## Objective
Could you reproduce the data below line for line, omitting the pictures?

## start Materials provided

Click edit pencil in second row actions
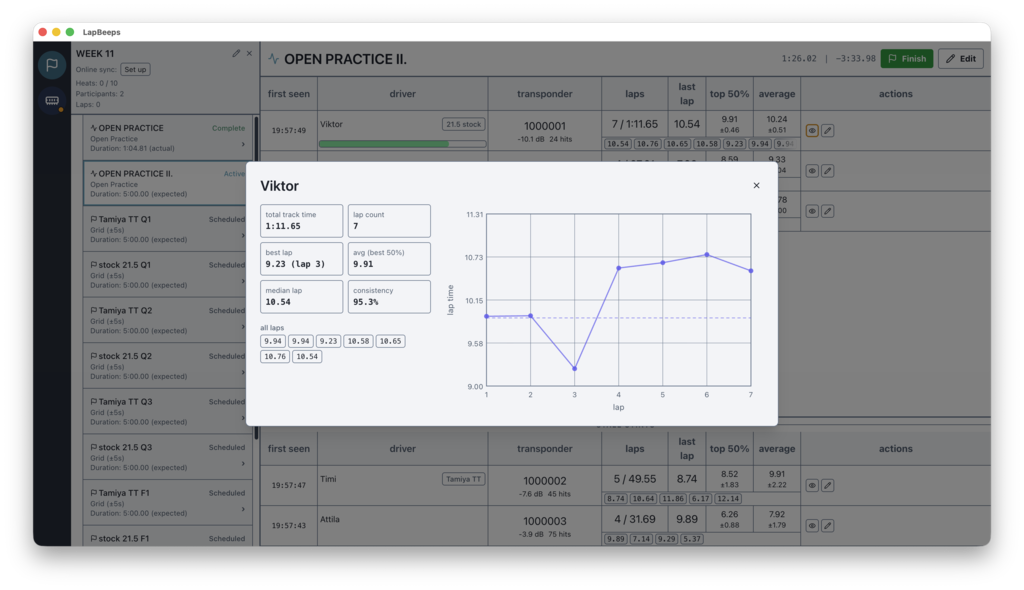Viewport: 1024px width, 590px height. tap(828, 171)
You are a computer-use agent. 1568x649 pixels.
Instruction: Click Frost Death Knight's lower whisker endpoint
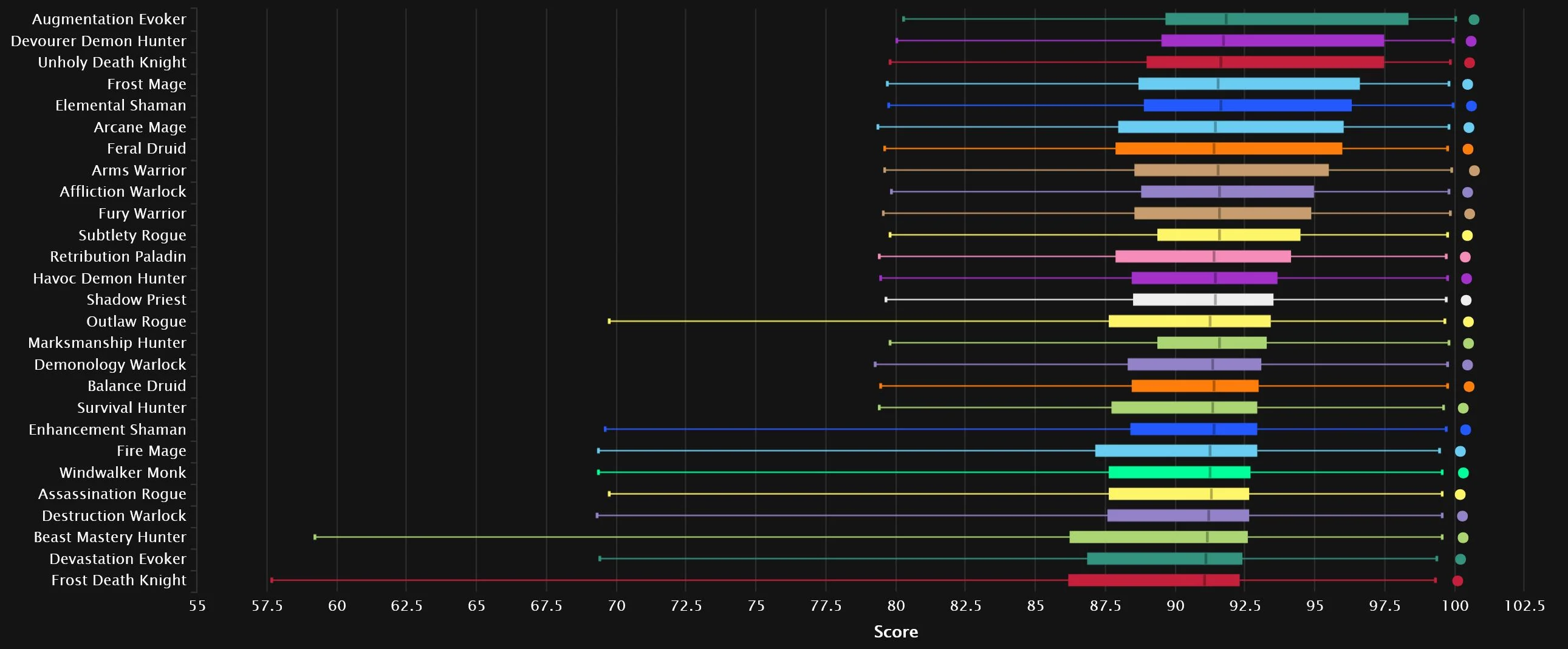click(272, 580)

## end Materials provided

## Exercise response
Click edit pencil in second row actions
Viewport: 1024px width, 590px height. tap(828, 171)
You are a computer-use agent. 1568x649 pixels.
Instruction: Click Frost Death Knight's lower whisker endpoint
click(272, 580)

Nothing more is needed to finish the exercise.